Please copy exactly the lines from the one containing "Where should I click to: Click the zoom" to the end of the entries, both included, and nothing else. Omit every picture.

+++ SOURCE MATERIAL

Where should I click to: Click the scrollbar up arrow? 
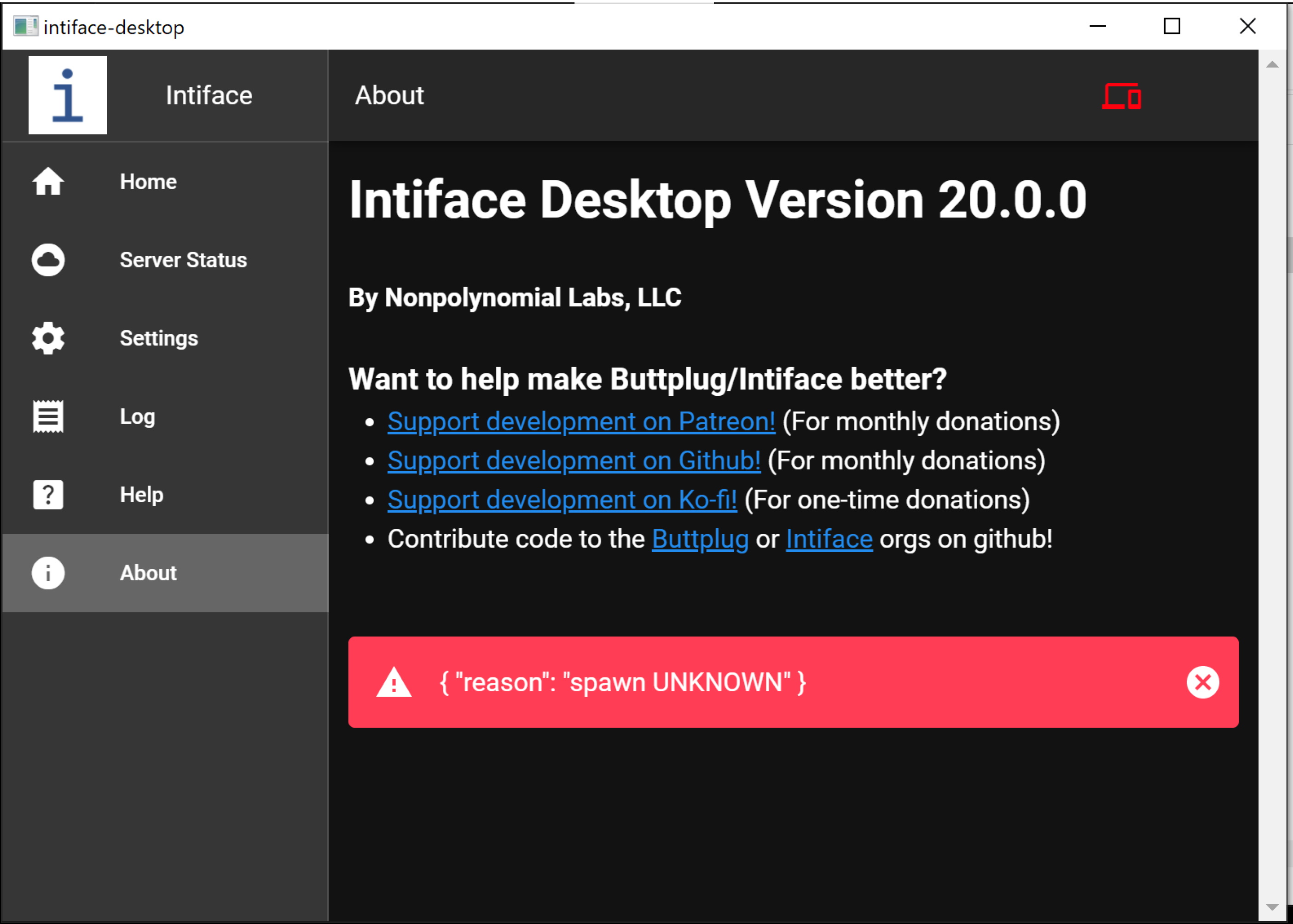[1272, 65]
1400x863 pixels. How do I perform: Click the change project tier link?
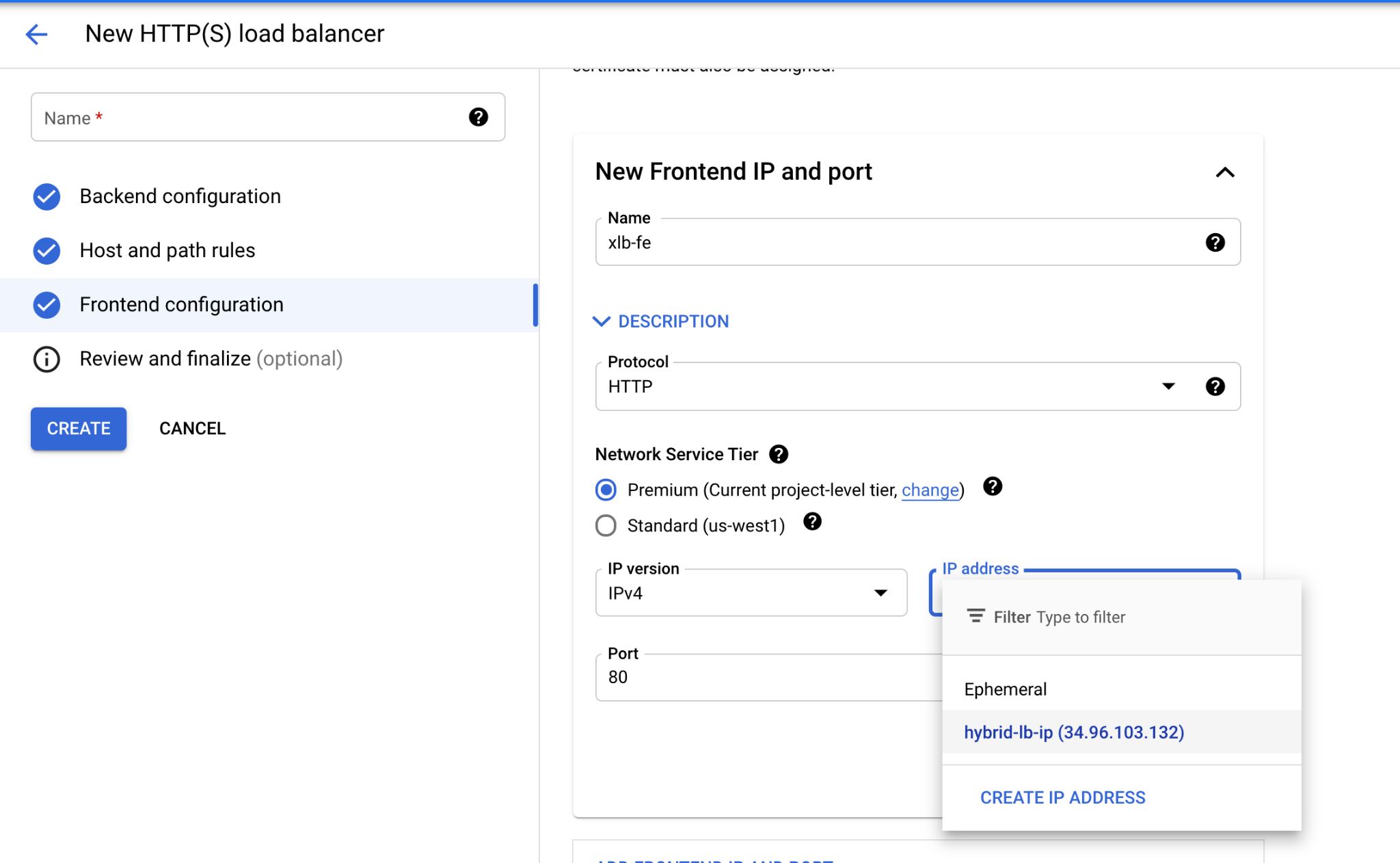pyautogui.click(x=930, y=490)
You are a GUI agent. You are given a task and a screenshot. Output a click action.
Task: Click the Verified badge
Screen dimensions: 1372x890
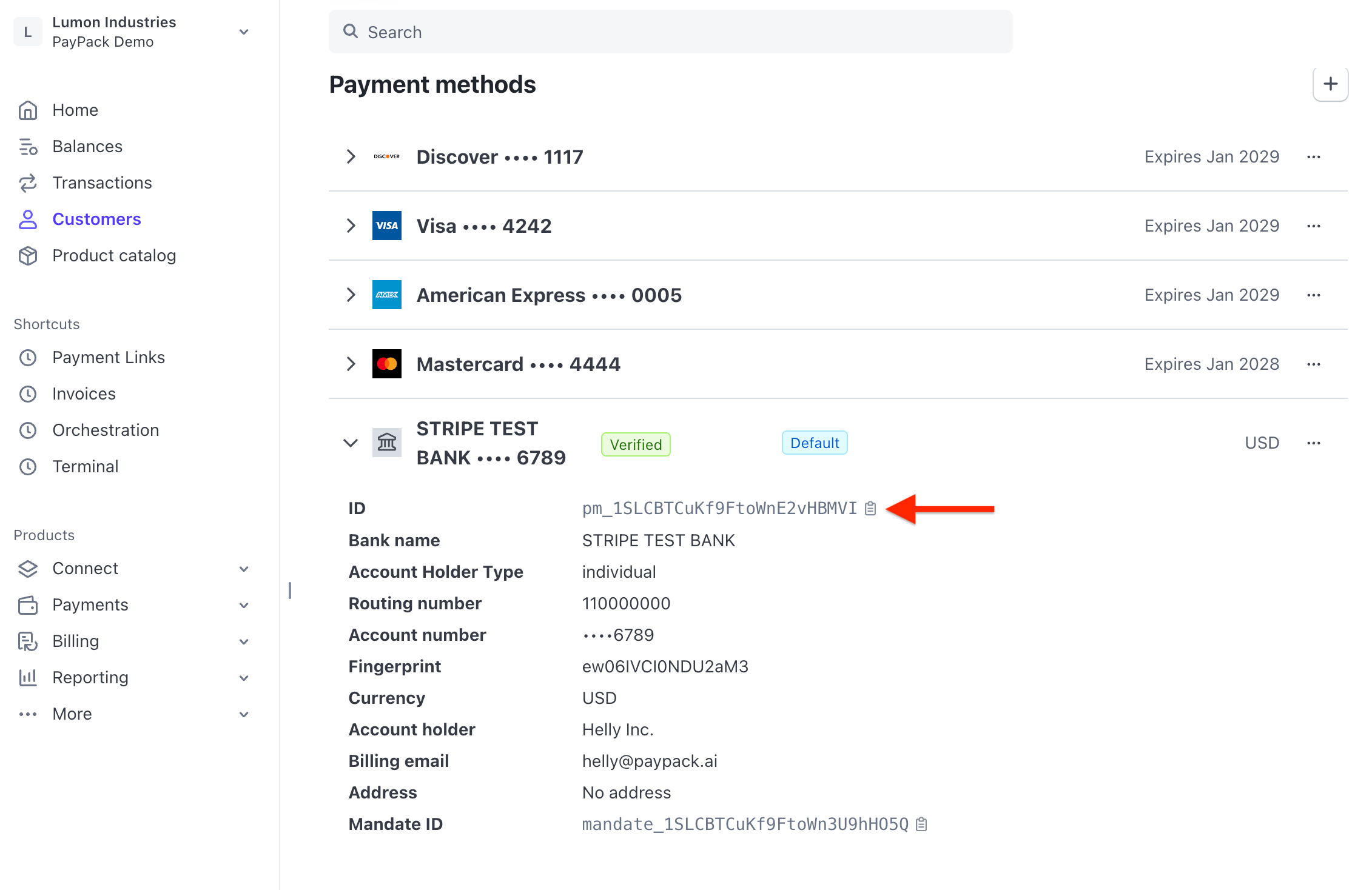tap(636, 444)
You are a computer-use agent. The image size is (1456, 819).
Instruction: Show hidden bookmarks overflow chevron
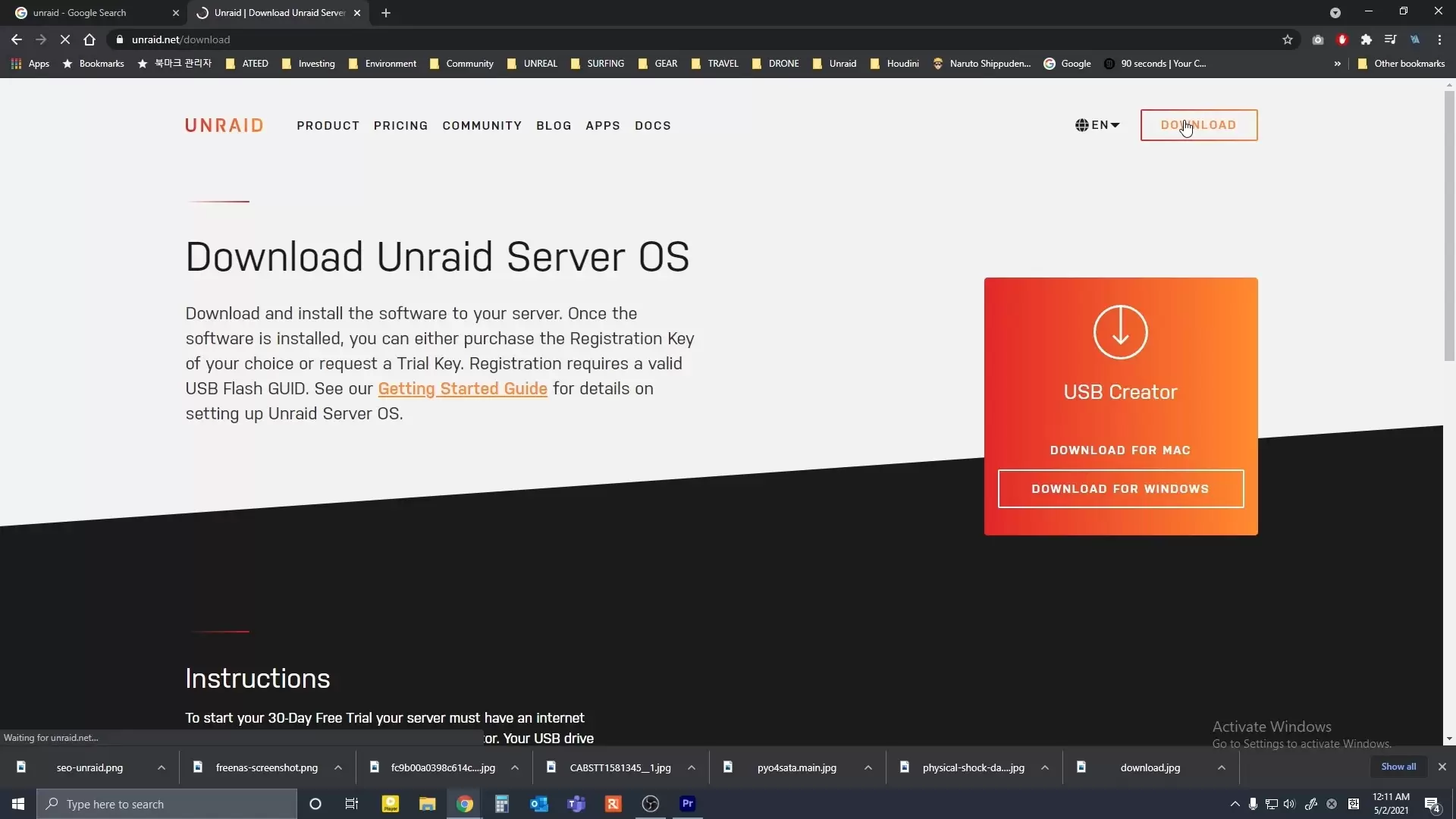tap(1337, 64)
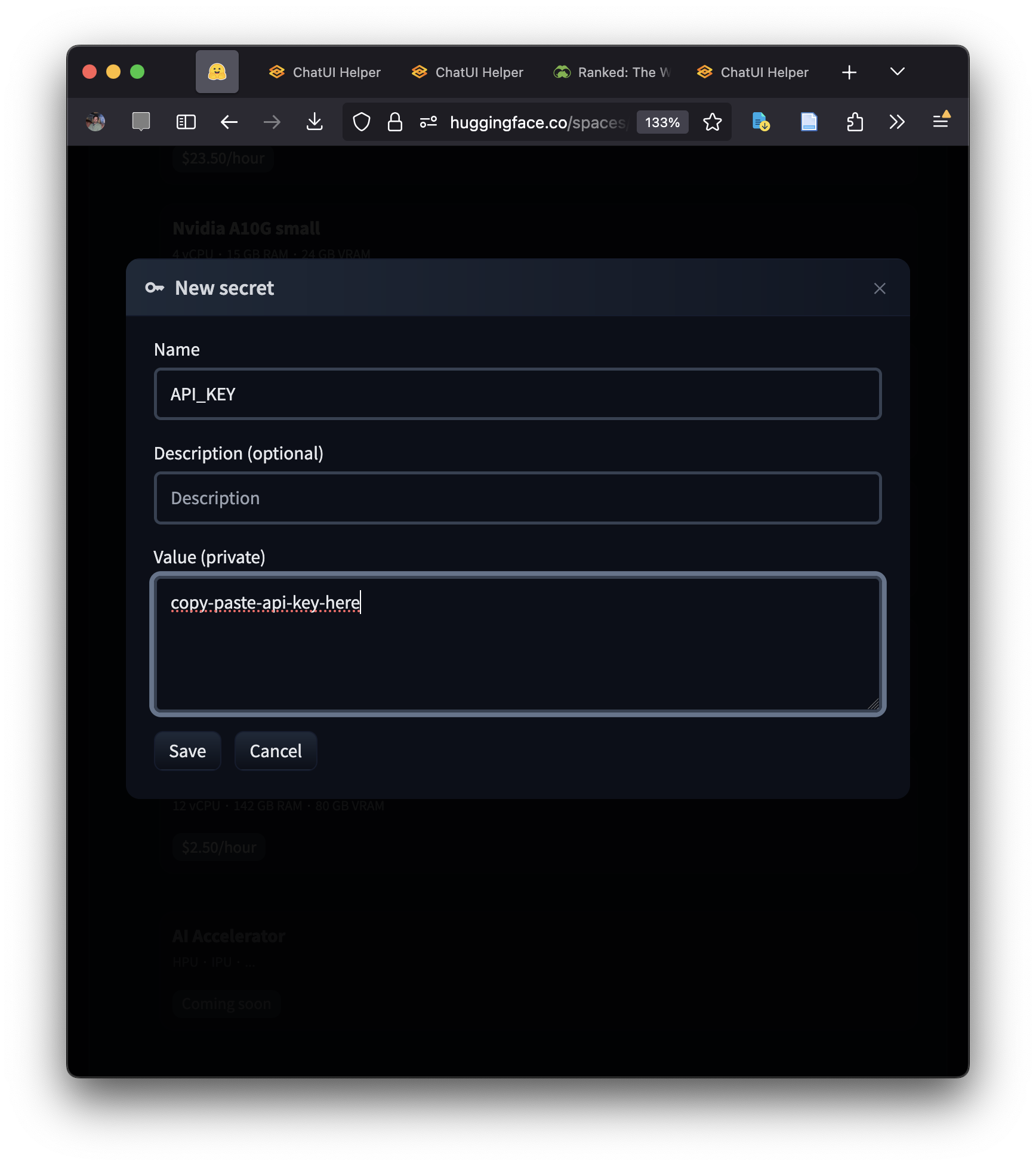Click the site security lock icon

pyautogui.click(x=394, y=122)
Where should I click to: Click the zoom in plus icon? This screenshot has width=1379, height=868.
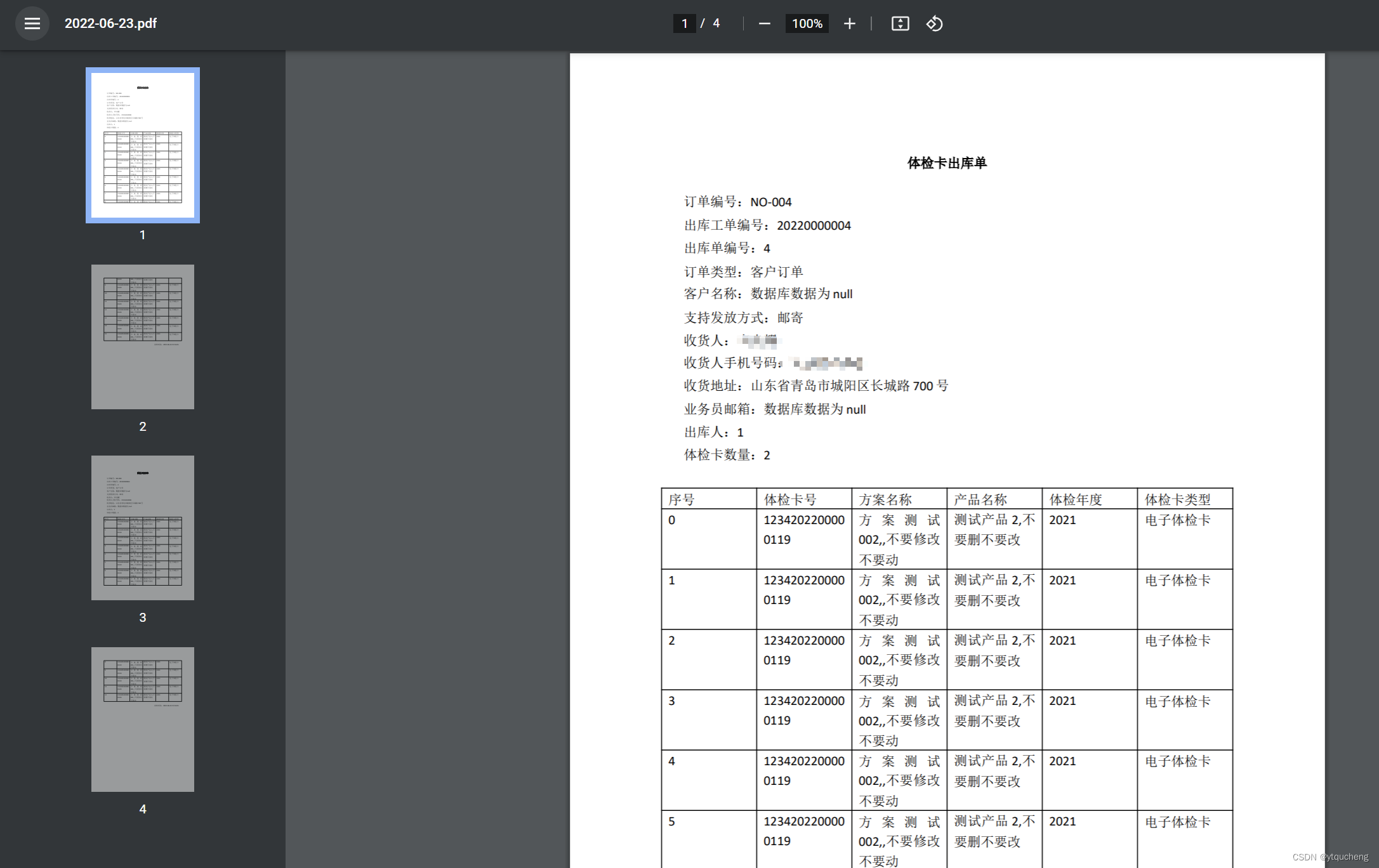849,23
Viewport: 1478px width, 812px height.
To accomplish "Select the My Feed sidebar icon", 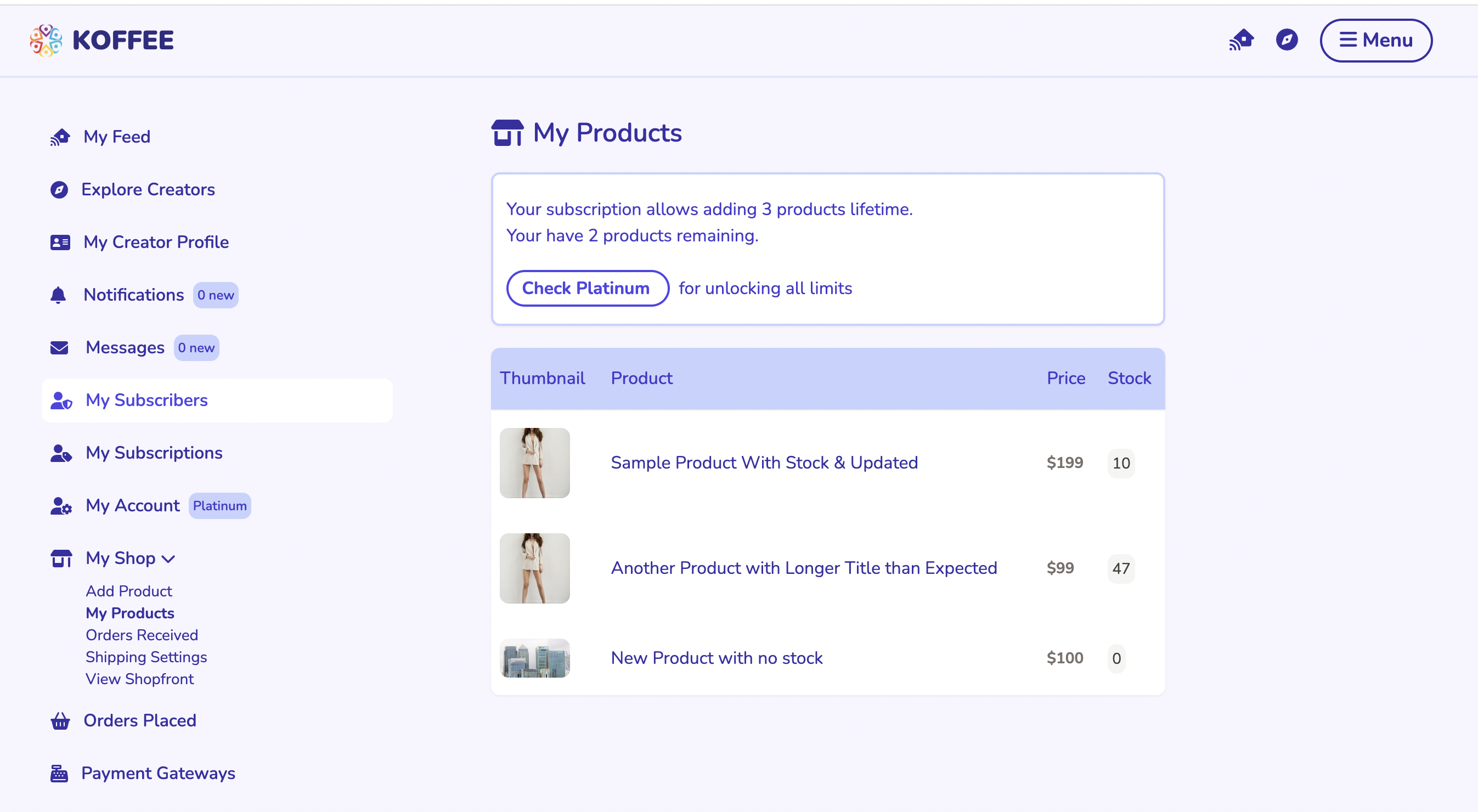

++++++

:: TASK ANSWER ::
Where should I click to: Click the zoom in plus icon? This screenshot has width=1379, height=868.
849,23
Viewport: 1478px width, 812px height.
To accomplish "Select the My Feed sidebar icon", 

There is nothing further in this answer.